Saved entries:
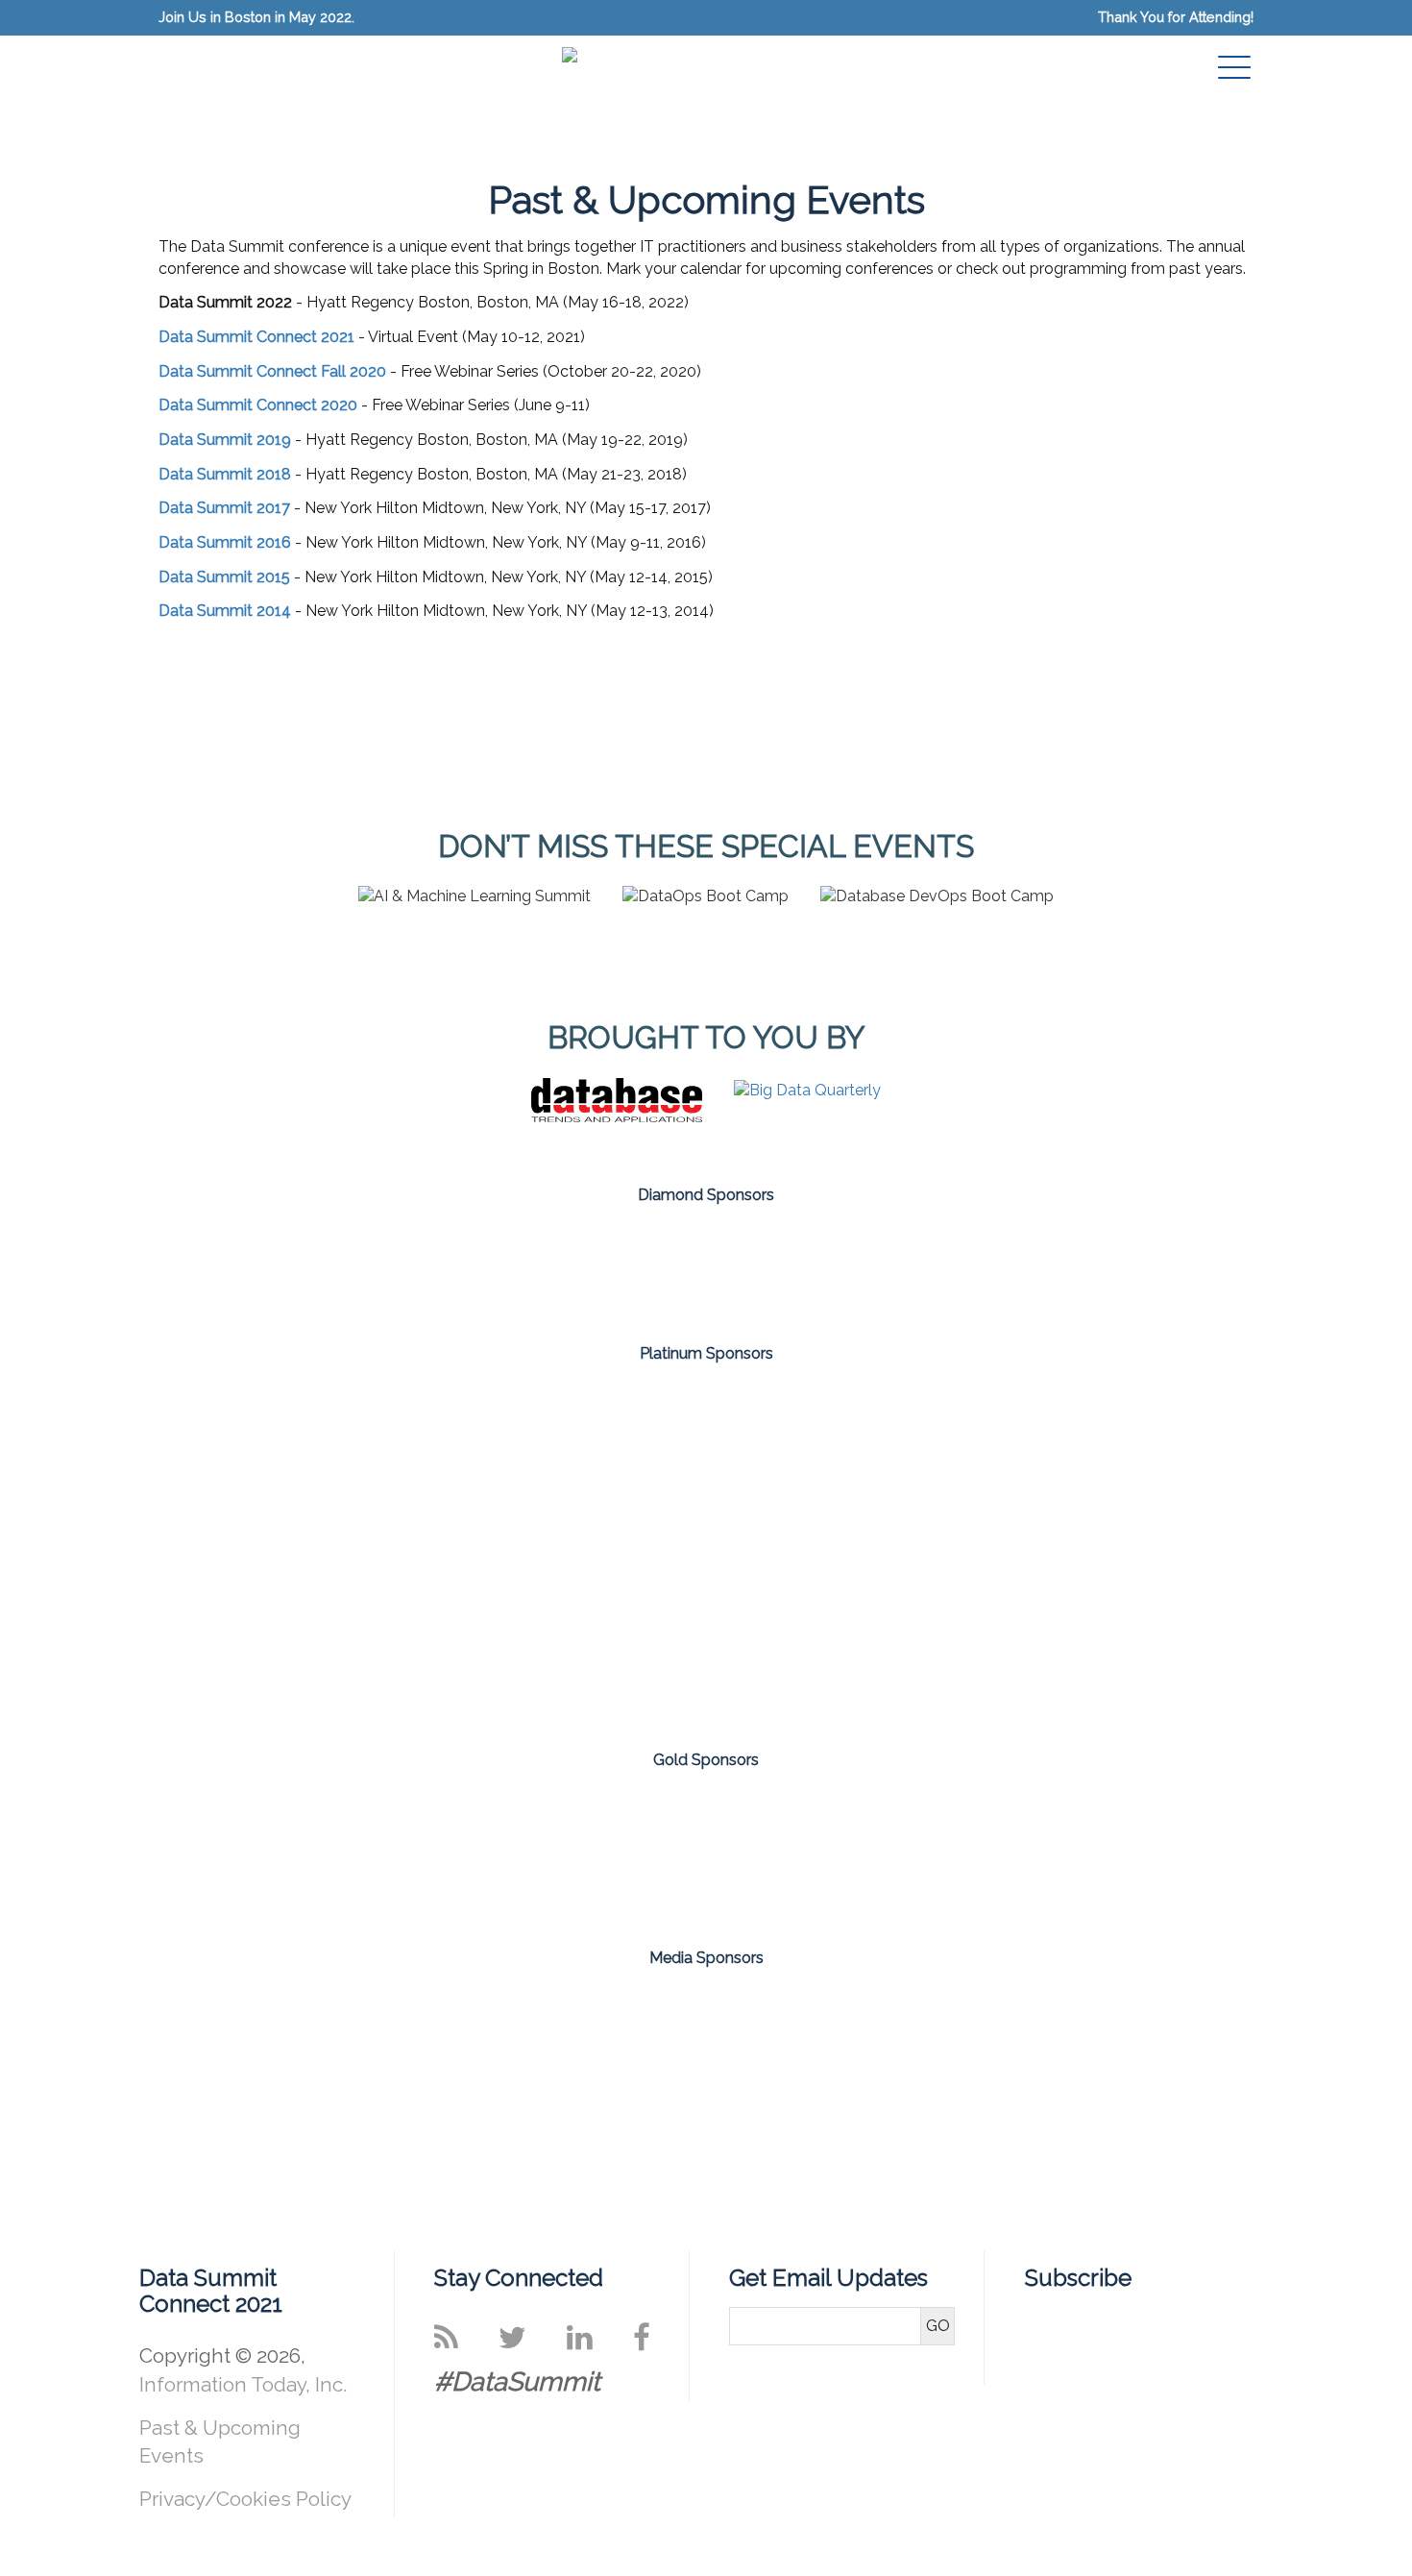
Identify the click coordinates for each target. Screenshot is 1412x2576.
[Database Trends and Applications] (616, 1117)
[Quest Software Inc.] (369, 1636)
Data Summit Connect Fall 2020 (272, 371)
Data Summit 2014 (224, 610)
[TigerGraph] (594, 1636)
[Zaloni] (1268, 1636)
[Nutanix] (1268, 1463)
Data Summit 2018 (224, 474)
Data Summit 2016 (224, 542)
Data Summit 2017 (224, 508)
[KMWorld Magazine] (928, 2023)
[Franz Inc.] (369, 1852)
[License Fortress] (818, 1463)
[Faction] (594, 1463)
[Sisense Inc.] (594, 1268)
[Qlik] (144, 1636)
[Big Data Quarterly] (807, 1090)
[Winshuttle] (1268, 1852)
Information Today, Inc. (243, 2384)
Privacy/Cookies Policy (245, 2499)
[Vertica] (818, 1636)
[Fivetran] (144, 1852)
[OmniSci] (594, 1852)
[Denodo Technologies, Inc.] (369, 1463)
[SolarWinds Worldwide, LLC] (818, 1268)
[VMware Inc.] (1043, 1636)
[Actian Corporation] (144, 1463)
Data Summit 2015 (224, 577)
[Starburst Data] (818, 1852)
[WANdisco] (1043, 1852)
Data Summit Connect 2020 (257, 405)
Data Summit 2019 (224, 439)
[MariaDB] (1043, 1463)
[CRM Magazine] (632, 2023)
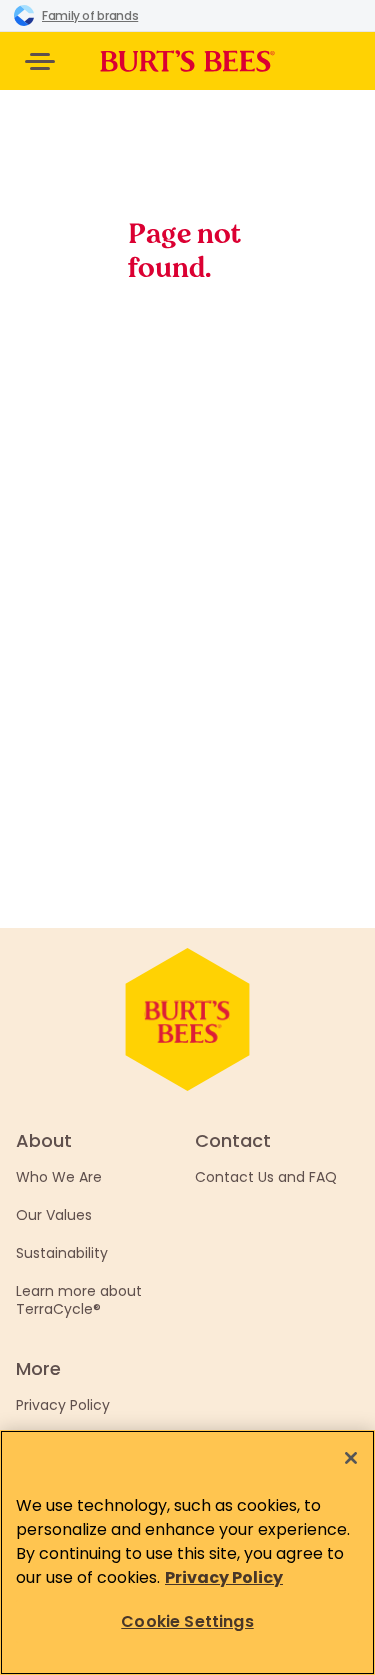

§ **Instructions for the task**: Which lines in the data above hold the string "Connect"? Return each of them.

§ **Exercise answer**:
Data Summit Connect Fall 2020 (272, 371)
Data Summit Connect 2020 (257, 405)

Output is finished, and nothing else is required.